This is why the New Communist Party does not support separate organisation for workers of different colour, religion or gender. The class must stand united on the basis that an injury to one is an injury to all.
Currently the organised working class, the trade unions, are taking a lead in combating racism at work and in the community.
At a national level NCP primarily supports Unite Against Fascism (UAF) while continuing to support all the other anti‑fascists and anti‑racist organisations. Locally comrades support whichever anti‑fascist/anti‑racist body that is working effectively in their locality and encourage unity in action among such groups and have found that the most effective campaigning against neo‑Nazi organisations like the British National Party is done at a local level, door‑to‑door. The BNP, in its election campaigns, tries to exploit issues that concern the local working class and to sow division by falsely claiming that black and immigrant communities receive favourable treatment from the state. Experience has shown that these tactics must be combated by anti‑fascists and anti‑racists taking up these lies and countering them with the truth at a local level.

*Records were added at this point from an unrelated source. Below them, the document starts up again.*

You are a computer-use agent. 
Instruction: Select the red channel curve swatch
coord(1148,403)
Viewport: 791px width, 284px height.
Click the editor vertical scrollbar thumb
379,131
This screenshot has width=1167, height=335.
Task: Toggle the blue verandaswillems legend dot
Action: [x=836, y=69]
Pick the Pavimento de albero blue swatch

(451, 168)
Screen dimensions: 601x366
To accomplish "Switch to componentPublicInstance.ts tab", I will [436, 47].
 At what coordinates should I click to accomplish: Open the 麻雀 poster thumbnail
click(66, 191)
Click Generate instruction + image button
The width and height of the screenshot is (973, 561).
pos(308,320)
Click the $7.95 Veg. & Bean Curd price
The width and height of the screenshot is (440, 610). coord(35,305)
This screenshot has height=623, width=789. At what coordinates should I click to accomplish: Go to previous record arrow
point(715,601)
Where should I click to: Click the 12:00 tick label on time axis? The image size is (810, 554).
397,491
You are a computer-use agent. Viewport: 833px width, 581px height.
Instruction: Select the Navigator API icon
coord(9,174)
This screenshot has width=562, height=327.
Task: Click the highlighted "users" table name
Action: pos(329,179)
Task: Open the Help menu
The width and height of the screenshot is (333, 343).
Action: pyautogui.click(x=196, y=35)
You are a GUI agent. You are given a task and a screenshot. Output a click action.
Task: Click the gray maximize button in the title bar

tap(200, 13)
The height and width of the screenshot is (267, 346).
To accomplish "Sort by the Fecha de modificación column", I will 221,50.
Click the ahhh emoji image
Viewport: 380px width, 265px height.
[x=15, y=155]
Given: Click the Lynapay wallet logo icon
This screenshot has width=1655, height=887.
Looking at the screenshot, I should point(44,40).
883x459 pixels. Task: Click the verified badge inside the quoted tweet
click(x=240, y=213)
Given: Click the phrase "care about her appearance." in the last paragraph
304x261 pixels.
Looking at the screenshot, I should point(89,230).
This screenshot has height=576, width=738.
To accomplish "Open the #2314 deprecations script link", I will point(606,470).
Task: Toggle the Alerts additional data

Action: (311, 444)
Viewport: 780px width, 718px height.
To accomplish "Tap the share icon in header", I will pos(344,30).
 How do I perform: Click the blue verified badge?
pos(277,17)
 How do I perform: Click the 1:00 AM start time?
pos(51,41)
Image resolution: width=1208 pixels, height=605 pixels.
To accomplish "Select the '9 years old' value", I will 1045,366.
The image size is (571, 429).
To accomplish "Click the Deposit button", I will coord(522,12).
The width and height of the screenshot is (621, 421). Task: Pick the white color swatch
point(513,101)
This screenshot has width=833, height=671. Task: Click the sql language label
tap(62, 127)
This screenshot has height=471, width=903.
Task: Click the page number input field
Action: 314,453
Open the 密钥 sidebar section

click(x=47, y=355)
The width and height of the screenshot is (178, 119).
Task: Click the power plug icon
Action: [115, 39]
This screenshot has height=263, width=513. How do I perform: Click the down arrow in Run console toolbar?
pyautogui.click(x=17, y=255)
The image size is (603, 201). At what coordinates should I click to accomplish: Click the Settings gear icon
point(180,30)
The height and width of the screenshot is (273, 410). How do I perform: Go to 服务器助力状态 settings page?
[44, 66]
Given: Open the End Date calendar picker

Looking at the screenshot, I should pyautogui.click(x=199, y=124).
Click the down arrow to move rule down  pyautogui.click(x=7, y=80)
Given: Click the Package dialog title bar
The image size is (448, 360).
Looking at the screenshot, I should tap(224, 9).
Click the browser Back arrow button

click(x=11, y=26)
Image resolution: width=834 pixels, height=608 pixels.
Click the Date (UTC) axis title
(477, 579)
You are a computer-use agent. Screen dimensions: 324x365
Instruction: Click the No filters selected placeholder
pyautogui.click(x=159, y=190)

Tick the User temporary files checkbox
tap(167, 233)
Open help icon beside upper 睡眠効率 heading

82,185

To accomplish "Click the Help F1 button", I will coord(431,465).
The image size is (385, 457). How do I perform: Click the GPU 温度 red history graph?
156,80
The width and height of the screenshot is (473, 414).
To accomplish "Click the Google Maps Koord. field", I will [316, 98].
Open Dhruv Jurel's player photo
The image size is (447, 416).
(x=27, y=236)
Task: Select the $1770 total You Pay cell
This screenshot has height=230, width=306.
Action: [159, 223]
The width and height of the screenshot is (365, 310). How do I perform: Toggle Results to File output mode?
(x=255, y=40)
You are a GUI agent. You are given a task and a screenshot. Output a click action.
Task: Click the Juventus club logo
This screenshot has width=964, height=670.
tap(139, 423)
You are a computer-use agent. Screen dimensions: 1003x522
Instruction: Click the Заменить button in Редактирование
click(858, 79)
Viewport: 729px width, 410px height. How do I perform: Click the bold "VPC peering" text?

The NCP has long supported Searchlight, the anti‑fascist magazine, known over the years for its consistent campaigns against neo‑nazis and racists in Britain and abroad. Comrades actively supported Searchlight’s work in exposing the fascists and helped mobilise support for its broad campaigning work as well as the efforts of the Hope Not Hate campaign that Searchlight set up in 2004 to build up the work amongst the labour movement and the wider community.
Personality clashes and arguments over future direction led to a damaging split within Searchlight in late 2011 which left Gerry Gable, one of the original founders, in control of the magazine and its website and Nick Lowles in control of the Hope Not Hate campaign which became a separate organisation.
Though we avoiding taking sides in the blame game that followed comrades active in the anti‑fascist movement continued to co‑operate and give practical support to Searchlight to ensure the survival of the magazine. That has now ended.
Last year Searchlight began publishing a number of one‑sided reports on the Ukrainian crisis that elevated the reactionary Ukrainian politicians and the neo‑Nazi movements behind them who launched coup in February 2014. It now consistently portrays the Putin government as a supporter of far‑right movements in Russia and across the European Union.
Comrades who had previously helped Searchlight clearly could no longer continue to work with Searchlight and the Central Committee agreed that we should amicably severe links with Searchlight.
All the major trade unions have become involved in broad anti‑fascist campaigning and have provided hundreds if not thousands of volunteers to do this door‑to‑door work.
This fills the gap left by the Labour Party, which in many areas has given up door‑to‑door canvassing.
New Communist Party members and cells should become involved in active local anti‑fascist and anti‑racist campaigning wherever they can and should support their trade unions in this.
The BNP in recent years has suffered a complete rout at the polls due to the successes of the campaigning tactics mentioned above. But is has not disappeared. From being effectively bankrupt last year it has recovered solvency through generous donations and through scaling back its activities and expenditure.
We have seen the emergence of the Islamophobic English Defence League that has used the demonisation of Muslims as a thin veneer for general racism. Its active supporters are very loosely organised former football hooligans, squaddies and veteran neo‑Nazis. Their main agenda is to engage in street fighting and they will pick on any likely target. When they fail to find one, they fight each other. This has totally sabotaged efforts by their leaders to claim they are not racist.
They pose no threat to the state but they do terrorise minority communities and give police and local authorities justification for rigid social control measures that affect all political activists.